Research on axial compression test and mechanical properties of GFRP-cross-shaped steel-reinforced concrete columns

doi:10.19936/j.cnki.2096-8000.20250528.015

Abstract

Abstract: The purpose of this paper is to study the mechanical properties of fiber reinforced composite (GFRP) steel reinforced concrete short columns under axial compression. The axial compression tests of 6 GFRP tubular steel-reinforced concrete short columns with different combinations were carried out, and the mechanical model of GFRP tubular cross-shaped steel-reinforced concrete columns was established by ABAQUS for parameter analysis. The effects of different section forms, web spacing, slenderness ratio and fiber winding angle on the axial compressive properties of the member are studied. The test results show that the ultimate bearing capacity of the new steel reinforced concrete column with stiffening ribs is about 6% higher than that of the traditional steel reinforced concrete column.

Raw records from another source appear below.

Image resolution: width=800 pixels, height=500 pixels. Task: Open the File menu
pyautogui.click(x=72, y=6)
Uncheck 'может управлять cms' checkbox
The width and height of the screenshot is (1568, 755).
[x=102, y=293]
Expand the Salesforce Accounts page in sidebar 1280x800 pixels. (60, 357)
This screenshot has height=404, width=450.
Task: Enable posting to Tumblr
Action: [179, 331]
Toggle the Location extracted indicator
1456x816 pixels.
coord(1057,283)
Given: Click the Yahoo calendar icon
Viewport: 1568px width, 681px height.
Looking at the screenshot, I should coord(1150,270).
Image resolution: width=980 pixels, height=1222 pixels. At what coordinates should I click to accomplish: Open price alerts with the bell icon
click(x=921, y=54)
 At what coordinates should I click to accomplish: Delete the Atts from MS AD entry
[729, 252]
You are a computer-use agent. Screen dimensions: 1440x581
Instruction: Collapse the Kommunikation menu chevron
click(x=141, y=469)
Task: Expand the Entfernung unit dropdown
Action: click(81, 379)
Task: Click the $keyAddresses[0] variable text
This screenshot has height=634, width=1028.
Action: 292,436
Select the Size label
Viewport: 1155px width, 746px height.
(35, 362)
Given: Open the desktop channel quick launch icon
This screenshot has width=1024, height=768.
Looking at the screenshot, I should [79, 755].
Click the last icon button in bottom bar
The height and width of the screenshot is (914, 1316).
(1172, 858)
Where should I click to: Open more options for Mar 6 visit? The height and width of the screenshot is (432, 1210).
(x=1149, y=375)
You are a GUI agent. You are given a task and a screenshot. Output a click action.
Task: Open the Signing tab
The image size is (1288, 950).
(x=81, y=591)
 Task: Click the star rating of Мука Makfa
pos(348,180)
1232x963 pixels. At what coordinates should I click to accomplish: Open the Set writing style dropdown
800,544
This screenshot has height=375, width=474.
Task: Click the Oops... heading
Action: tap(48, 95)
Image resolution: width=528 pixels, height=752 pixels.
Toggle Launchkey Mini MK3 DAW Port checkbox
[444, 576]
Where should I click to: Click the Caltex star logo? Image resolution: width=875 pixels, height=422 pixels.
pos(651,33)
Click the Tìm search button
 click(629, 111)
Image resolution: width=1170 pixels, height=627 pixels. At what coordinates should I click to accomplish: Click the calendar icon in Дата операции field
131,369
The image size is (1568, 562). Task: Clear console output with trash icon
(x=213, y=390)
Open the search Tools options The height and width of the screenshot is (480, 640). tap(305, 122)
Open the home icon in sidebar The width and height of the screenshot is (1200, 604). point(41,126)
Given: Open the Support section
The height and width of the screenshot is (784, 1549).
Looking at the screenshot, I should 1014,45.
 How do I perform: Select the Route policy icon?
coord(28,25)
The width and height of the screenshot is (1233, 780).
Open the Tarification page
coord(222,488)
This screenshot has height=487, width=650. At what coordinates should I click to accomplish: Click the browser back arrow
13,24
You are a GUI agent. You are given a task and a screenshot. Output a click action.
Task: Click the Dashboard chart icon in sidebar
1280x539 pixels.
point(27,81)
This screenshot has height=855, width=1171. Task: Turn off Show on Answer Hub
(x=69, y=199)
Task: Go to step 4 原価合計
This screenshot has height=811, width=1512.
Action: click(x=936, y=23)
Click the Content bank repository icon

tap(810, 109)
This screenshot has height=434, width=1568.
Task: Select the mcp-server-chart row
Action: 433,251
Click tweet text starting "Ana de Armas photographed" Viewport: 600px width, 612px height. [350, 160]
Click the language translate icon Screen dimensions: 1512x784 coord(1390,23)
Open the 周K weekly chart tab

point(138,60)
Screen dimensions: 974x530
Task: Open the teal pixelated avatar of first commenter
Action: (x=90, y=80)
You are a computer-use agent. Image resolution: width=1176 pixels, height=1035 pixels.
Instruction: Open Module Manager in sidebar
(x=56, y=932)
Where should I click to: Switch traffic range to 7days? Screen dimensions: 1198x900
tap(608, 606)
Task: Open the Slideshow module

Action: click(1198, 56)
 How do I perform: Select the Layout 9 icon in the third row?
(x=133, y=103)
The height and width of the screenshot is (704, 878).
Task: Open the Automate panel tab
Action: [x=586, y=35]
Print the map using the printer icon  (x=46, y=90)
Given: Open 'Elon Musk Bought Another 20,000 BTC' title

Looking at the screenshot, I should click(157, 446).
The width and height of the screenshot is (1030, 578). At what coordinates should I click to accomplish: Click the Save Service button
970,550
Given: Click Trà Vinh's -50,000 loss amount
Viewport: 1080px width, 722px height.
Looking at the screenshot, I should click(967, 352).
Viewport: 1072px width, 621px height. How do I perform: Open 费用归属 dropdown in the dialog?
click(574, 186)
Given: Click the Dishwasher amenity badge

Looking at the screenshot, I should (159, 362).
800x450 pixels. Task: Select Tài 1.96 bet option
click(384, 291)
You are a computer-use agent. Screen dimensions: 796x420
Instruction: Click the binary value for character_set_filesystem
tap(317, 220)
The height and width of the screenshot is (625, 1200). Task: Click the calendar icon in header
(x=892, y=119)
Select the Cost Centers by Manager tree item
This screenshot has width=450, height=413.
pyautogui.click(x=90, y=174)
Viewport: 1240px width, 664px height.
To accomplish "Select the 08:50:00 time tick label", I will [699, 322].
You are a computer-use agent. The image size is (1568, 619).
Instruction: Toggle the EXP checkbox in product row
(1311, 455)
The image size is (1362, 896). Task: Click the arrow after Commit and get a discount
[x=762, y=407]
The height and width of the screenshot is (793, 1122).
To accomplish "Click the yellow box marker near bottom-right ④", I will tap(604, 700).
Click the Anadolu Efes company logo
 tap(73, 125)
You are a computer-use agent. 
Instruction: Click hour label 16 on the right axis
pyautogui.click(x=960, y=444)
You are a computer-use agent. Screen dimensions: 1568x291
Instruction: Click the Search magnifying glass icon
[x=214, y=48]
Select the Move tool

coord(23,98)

The ultimate bearing capacity of composite columns increases significantly with the increase of the spacing between steel webs. With the increase of slenderness ratio, the ultimate bearing capacity and stiffness of composite column decrease. The ultimate bearing capacity of the member with a single-layer fiber winding angle of 0° is 39% higher than that of the member with a fiber winding angle of 45°, but the initial stiffness of the member has little effect. At the same time, the ultimate bearing capacity and stiffness of alternately arranged fiber winding angle have no obvious change law.

Key words: GFRP pipe, combined structure, axial compression performance, finite element analysis

CLC Number:

TB332

ZHANG Yunfeng, MA Jinhui, ZHANG Jiarui, TENG Zhenchao, WANG Tong, LIANG Chenguang. Research on axial compression test and mechanical properties of GFRP-cross-shaped steel-reinforced concrete columns[J]. COMPOSITES SCIENCE AND ENGINEERING, 2025, 0(5): 117-124.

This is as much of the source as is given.